WHAT IS BEING ASKED >> Find each line of the material below in which the word "will" occurs, and return it.

GIVEN RECORDS >>
§ §

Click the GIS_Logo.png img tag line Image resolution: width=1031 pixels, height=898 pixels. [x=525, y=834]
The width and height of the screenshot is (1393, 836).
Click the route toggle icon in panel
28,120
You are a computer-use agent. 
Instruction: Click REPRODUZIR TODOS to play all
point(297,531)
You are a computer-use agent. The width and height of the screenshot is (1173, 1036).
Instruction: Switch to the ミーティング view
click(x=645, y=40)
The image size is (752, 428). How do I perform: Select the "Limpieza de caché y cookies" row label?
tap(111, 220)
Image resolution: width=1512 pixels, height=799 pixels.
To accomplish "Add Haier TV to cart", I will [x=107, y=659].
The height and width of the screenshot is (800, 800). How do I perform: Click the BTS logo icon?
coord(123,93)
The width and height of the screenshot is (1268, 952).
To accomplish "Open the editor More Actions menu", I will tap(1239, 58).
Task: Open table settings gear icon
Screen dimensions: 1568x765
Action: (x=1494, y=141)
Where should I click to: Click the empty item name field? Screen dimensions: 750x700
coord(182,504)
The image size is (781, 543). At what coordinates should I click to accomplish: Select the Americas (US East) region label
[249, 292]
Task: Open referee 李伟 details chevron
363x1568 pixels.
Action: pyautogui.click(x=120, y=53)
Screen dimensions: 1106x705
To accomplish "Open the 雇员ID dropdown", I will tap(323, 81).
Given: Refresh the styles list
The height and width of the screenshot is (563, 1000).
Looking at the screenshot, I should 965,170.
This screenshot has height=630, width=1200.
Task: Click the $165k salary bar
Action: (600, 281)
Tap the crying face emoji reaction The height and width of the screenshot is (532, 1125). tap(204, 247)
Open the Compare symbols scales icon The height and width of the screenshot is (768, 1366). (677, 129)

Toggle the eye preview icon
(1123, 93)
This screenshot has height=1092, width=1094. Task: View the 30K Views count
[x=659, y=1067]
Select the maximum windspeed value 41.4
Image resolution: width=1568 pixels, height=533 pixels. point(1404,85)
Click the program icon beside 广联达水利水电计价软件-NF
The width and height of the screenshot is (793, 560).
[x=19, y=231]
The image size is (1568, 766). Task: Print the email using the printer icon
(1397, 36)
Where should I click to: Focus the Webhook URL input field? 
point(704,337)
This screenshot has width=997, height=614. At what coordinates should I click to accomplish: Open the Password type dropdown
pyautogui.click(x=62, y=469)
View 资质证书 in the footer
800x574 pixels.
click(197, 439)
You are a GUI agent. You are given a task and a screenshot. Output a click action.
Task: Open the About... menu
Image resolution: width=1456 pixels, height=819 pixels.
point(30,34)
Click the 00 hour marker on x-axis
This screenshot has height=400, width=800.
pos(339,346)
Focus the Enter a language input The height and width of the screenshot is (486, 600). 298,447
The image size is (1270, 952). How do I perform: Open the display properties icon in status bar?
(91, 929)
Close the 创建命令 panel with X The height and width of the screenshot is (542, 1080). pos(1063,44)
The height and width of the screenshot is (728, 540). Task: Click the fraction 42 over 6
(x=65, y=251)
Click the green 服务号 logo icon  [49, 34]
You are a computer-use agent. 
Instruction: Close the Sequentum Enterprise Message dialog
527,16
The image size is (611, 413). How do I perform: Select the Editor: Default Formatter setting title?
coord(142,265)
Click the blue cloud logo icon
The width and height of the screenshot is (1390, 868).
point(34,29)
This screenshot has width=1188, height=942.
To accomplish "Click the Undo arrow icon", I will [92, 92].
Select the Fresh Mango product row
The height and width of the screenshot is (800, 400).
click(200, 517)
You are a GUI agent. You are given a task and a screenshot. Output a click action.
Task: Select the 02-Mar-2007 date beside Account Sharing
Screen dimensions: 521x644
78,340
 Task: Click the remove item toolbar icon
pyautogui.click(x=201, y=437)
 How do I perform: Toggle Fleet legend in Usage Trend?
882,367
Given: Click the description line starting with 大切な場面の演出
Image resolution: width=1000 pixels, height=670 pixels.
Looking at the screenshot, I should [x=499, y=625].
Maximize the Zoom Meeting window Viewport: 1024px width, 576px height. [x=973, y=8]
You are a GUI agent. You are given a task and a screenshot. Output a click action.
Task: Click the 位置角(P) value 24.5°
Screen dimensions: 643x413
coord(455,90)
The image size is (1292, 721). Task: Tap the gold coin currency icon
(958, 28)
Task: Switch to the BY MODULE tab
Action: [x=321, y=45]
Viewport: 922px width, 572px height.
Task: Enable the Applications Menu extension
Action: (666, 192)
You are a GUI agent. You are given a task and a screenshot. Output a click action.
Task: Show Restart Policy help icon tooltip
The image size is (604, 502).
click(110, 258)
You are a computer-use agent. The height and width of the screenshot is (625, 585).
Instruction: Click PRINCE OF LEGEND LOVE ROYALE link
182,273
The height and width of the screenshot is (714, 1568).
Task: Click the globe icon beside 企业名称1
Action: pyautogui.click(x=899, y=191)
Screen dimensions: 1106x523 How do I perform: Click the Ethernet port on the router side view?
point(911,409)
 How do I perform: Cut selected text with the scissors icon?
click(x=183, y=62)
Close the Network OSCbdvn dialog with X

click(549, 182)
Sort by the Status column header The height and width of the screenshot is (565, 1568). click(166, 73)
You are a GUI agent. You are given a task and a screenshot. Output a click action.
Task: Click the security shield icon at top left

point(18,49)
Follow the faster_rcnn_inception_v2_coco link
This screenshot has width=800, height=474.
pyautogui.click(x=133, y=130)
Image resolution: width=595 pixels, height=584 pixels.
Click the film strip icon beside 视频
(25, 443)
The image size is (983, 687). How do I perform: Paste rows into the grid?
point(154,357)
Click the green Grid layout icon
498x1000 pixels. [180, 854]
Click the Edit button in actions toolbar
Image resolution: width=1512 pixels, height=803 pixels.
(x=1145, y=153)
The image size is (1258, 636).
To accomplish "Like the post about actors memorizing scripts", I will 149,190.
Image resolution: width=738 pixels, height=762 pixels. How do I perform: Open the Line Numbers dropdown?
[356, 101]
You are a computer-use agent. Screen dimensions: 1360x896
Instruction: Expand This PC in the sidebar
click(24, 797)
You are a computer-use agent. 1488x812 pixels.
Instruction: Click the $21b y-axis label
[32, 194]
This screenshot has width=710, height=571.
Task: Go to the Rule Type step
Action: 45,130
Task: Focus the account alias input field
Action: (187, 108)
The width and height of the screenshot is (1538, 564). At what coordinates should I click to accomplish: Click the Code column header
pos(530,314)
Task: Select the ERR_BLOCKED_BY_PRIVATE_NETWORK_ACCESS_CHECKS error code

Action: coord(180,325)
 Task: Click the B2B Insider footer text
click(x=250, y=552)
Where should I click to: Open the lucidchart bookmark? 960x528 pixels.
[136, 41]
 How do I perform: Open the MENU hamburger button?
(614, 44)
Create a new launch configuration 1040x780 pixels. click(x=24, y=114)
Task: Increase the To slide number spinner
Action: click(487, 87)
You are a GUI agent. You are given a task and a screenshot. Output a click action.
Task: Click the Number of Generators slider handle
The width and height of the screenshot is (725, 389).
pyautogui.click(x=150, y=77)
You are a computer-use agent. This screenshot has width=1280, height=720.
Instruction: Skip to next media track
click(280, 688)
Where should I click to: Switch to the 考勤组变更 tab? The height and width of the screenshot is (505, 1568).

§ §

RESULT OF THIS TASK >>
To accomplish "Add Haier TV to cart", I will [x=107, y=659].
To accomplish "Open the editor More Actions menu", I will tap(1239, 58).
To accomplish "Open the 雇员ID dropdown", I will tap(323, 81).
To accomplish "Click the Undo arrow icon", I will [92, 92].
To accomplish "Like the post about actors memorizing scripts", I will 149,190.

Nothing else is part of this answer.